System Objects¶

System objects are the catalog-level row sources that live inside the _system account: information_schema.*, pg_catalog.*, and any engine/plugin-provided tables or views. Unlike user tables, these objects are not backed by persisted blobs – they are synthesised from the builtin catalog metadata, cached graph snapshots, and bespoke scanners. The builtin catalog load/caching pipeline that feeds these snapshots is described in Builtin catalog architecture, and EngineSystemCatalogExtension is the single SPI that now ships both the builtin data and the corresponding system-object definitions.

Client contract for GetSystemObjects¶

GetSystemObjects never returns namespace/table/view metadata – it only streams the function/operator/type/cast/collation/aggregate definitions plus any registry hints. The _system overlay exposes the actual relations (namespaces, tables, views, SystemTableNodes, etc.) for scanning and planner resolution, so duplicate metadata would confuse downstream consumers and could expose synthetic tables twice. Use the _system overlay (SystemGraph/CatalogOverlay) whenever you need the actual relation graph; rely on GetSystemObjects solely for the recursive builtin registry data.

System resource identifiers¶

Every system node exposes a ResourceId whose id field looks like a UUID but is deterministically computed. The canonical identity string for the object (namespace-qualified name plus any versioned signatures) is hashed with SHA-256, truncated to 16 bytes, forced to carry the fixed two-byte marker 0xABCD, and then XORed with an engine-specific mask. The marker distinguishes system-generated IDs from arbitrary UUIDs, and swapping masks lets the resolver translate a per-engine ID back to the default floecat_internal catalog without any extra maps. Because the 0xABCD marker survives the XOR translation, the resolver only applies the fallback when it first sees a UUID stamped by this generator; random or user-generated UUIDs are left untouched. The generated bytes also obey the RFC-4122 variant 4 layout (version nibble 4, variant bits 10), so serializers and tooling can treat them like canonical UUIDs while the engine mask still exposes a deterministic default ID. Every engine contributes exactly one system catalog container (the catalog whose engineKind equals the engine name), so ResourceKind=RK_CATALOG always refers to the engine catalog container. Use SystemNodeRegistry.systemCatalogContainerId(engineKind) whenever you need that identifier during builtin graph construction or tests.

System catalog translation helpers¶

Metagraph and system-graph callers never rewrite _system IDs themselves. Instead we now have a dedicated SystemCatalogTranslator that knows how to: * normalize any UUID carrying the system marker so its account_id is _system before the graph cache looks it up, * map user-provided NameRefs into the current engine’s catalog context (rewriting the catalog to EngineContext.effectiveEngineKind() before a namespace or table lookup), * alias the matched system name back to the user catalog so responses still show examples.information_schema.pg_class.

These translator helpers keep ID/name wrangling centralized, which makes it obvious why the overlay can resolve _system objects even when the CLI is using a different account or catalog. Callers simply run user inputs through SystemCatalogTranslator before hitting SystemGraph/MetaGraph, and every system snapshot is still keyed by the _system account in the registry.

------------------------------

JOBS:
1/ According to the system objects page above, which kinds of definitions does GetSystemObjects stream?
2/ Can you retype the system objects page, from "These translator helpers" up to and including "in the registry."?

DATASET EXCERPT:
------------------------------

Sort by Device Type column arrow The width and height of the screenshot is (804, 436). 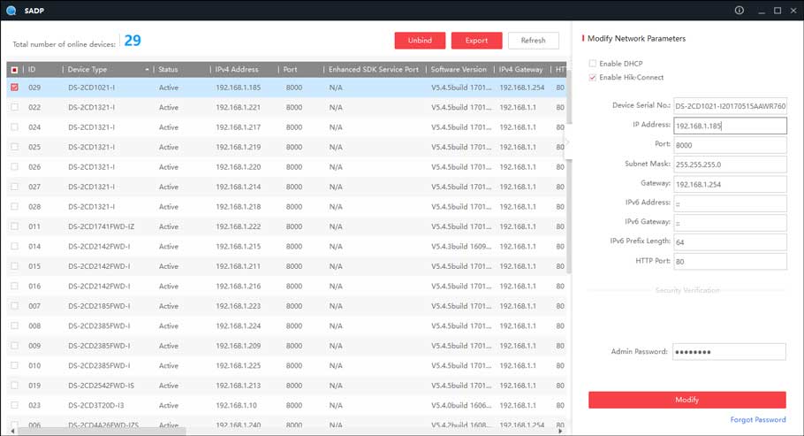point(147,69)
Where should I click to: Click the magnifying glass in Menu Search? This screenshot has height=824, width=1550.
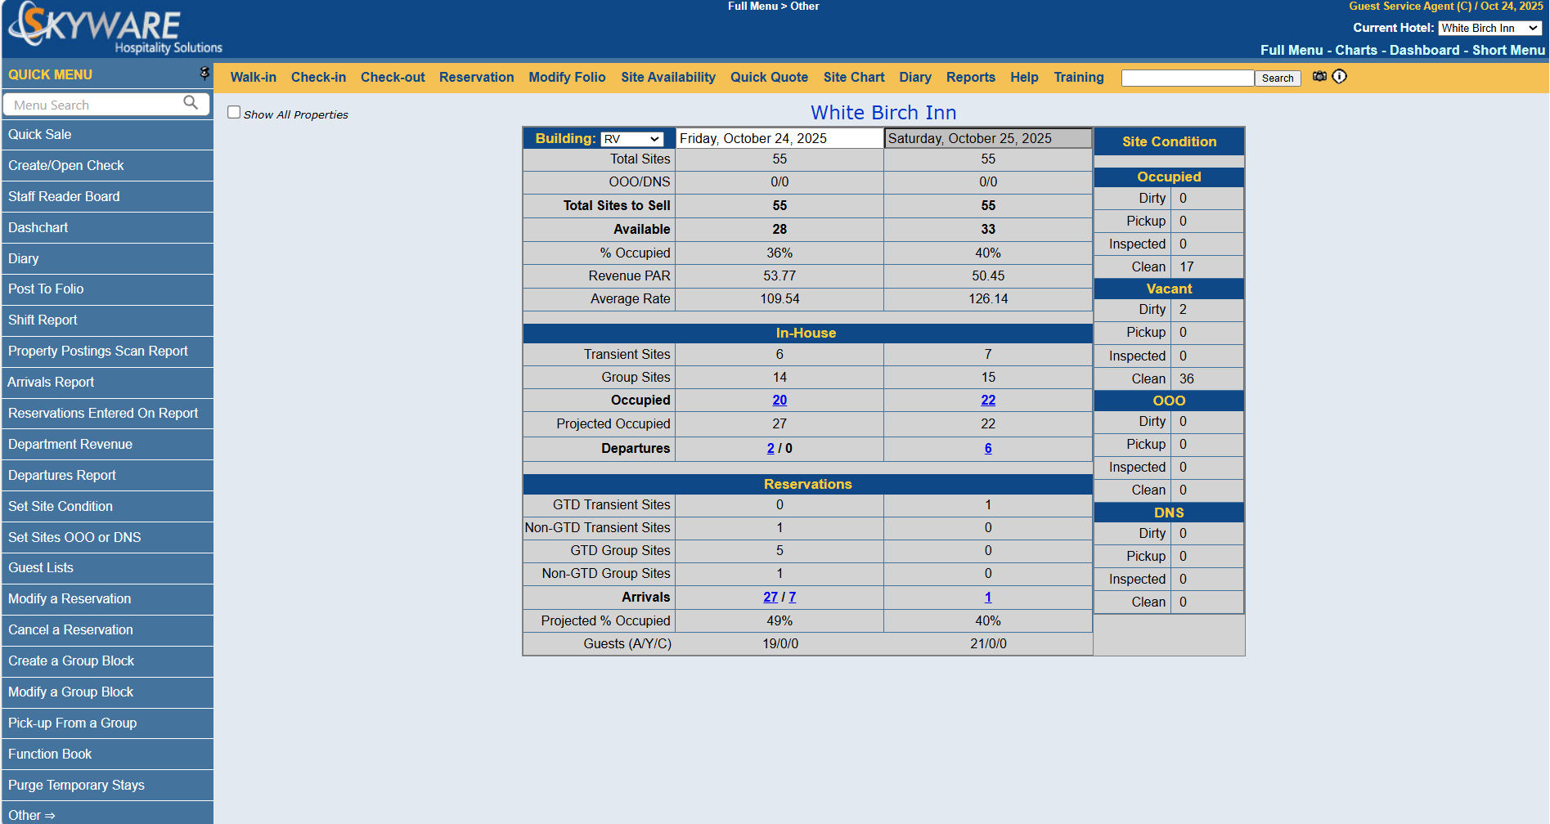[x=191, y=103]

------------------------------

EXPECTED RESULTS:
1/
- function
- operator
- type
- cast
- collation
- aggregate

2/
These translator helpers keep ID/name wrangling centralized, which makes it obvious why the overlay can resolve _system objects even when the CLI is using a different account or catalog. Callers simply run user inputs through SystemCatalogTranslator before hitting SystemGraph/MetaGraph, and every system snapshot is still keyed by the _system account in the registry.